Чтобы избежать споров, Озано стал давать дочери деньги, положенные на содержание. Уэнди не возражала. Но через год подала на Озано в суд, потребовав всю не выплаченную ей сумму. Дочь дала показания в пользу отца. Озано не сомневался, что решение будет вынесено в его пользу. Но судья строго указал ему, что деньги на содержание детей по закону получает мать, и взыскал с него полную сумму за прошедший год. Так что Озано пришлось платить дважды.
Уэнди так радовалась своей победе, что потом попыталась наладить с ним отношения. На глазах детей он холодно заявил ей: «Более мерзкой суки, чем ты, я еще не встречал». Когда Уэнди пришла в редакцию, он не пустил ее в свой кабинет. И перестал давать ей работу. Она никак не могла понять, почему он ее презирает, и его это забавляло. Она честила его на все лады и распространяла слухи, что он никогда не удовлетворял ее, потому что у него не стояло. И вообще он — гомосексуалист, обожающий мальчиков.
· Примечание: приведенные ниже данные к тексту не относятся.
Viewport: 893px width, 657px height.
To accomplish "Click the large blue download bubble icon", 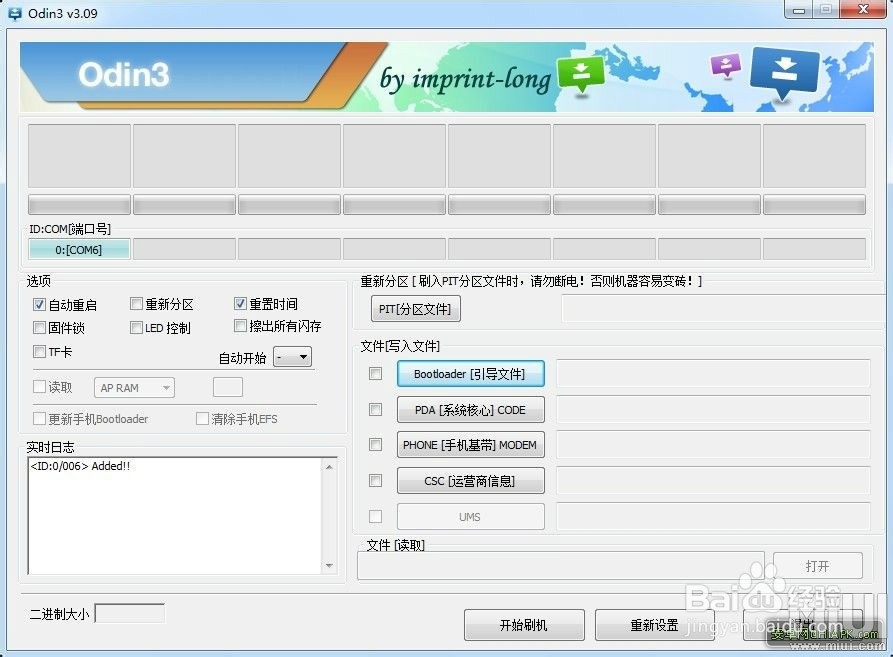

Она попыталась не допустить, чтобы дети проводили с ним лето, но на этот раз суд взял сторону Озано. А потом он опубликовал в национальном журнале остроумный рассказ, в котором выдал ей на всю катушку. Возможно, в реальной жизни он справиться с ней не мог, зато на бумаге выставил ее в самом неприглядном свете. А поскольку в литературном мире Нью-Йорка Уэнди не была чужой, узнали ее тут же. Ее это проняло, и на какое-то время она оставила Озано в покое. Но он по-прежнему не мог о ней слышать. От одного упоминания ее имени лицо Озано наливалось кровью, а в глазах появлялся безумный блеск.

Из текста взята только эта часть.